Some time ago, while talking with our CTO, Simon, he told me about a way of doing task estimations that I had never hear about before, it was called Poker Planning, he said to me that the cards could be found online and that it is a fun and effective way of doing estimations. So I decided to try it myself with one of our teams.
The next day I had the sprint planning session for one of our clients, it is a typical two weeks agile sprint, so earlier in the morning I did a quick online search and download a printable deck of cards and printed 6 copies.
Then the team gathered in the conference room, we are 6 people on that team, so it was the perfect amount of people for the experiment.
In the past, I would do the planning and the estimations of each task myself. I believed that because I knew all parts of the project, I was the best suited to estimate everything, but after that day, I realize I was wrong.
The way Poker Planning works is each team member has one deck, where each card has one number, 0, ½, 1, 2, 3, 5, 8, 13, 20, 40, 100,∞ ?, then the Scrum Master go through each task of the sprint and explains it, then everyone discusses the task and ask questions until the task and its objectives are clear, each one selects a card and places it faced down in the table, and once all the cards are on the table, the cards are shown, here is where everything can happen.
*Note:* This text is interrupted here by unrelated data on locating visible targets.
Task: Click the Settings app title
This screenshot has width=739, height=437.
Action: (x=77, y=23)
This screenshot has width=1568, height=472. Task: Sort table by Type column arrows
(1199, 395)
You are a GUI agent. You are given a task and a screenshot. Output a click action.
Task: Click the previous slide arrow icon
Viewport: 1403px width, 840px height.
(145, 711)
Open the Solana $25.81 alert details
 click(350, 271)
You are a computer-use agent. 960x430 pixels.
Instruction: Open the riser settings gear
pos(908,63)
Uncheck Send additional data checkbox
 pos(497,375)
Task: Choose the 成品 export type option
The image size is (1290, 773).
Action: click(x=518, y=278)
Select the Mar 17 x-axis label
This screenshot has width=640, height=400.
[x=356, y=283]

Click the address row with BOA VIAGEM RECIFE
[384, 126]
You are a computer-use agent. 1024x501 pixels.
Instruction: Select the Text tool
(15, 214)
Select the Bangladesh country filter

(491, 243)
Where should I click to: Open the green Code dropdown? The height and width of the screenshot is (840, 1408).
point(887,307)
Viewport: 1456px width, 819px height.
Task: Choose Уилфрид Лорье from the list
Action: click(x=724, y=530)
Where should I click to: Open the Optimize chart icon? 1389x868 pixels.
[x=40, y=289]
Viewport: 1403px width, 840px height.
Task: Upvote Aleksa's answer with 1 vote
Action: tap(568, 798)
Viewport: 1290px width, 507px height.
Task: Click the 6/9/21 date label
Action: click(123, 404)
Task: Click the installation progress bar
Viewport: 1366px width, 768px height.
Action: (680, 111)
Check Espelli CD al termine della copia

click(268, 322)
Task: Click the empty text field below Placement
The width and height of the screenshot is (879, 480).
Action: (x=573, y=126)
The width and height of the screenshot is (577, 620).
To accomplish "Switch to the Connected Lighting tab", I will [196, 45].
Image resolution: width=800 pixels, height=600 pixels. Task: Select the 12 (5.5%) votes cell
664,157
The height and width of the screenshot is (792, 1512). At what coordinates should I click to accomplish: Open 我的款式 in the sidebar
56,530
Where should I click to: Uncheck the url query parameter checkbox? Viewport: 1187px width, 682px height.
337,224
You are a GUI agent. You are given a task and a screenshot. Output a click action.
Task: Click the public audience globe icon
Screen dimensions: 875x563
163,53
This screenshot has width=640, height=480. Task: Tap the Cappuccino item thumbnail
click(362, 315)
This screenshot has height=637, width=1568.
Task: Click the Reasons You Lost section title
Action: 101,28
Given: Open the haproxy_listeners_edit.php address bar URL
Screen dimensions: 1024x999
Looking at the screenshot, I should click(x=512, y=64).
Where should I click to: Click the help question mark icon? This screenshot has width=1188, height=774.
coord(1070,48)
Sometimes everyone will pick similar cards, so if all the team have a similar idea we set that card as the estimated time, but more often than not there will be a notorious high card and a low card, what we do in that case is we ask the person with the lowest card, why do you think it will take that little time, and we ask the person with the highest card, why do you think it will take that much, there is the beauty of this methodology because maybe that person with the lowest card, found a way to solve the problem in a super easy and efficient way, or maybe that person with the highest card noticed a challenge that no one else saw. In the old days, without that input, I could have estimated the task without realizing those things. The last added value of this practice is that once the sprint starts, the number of questions about what a task is about is highly reduced, and everything runs smoother and faster.
I want to end this post with a saying I heard in one of the podcasts I listen to, “If you are the smartest person in the room… you are in the wrong room”.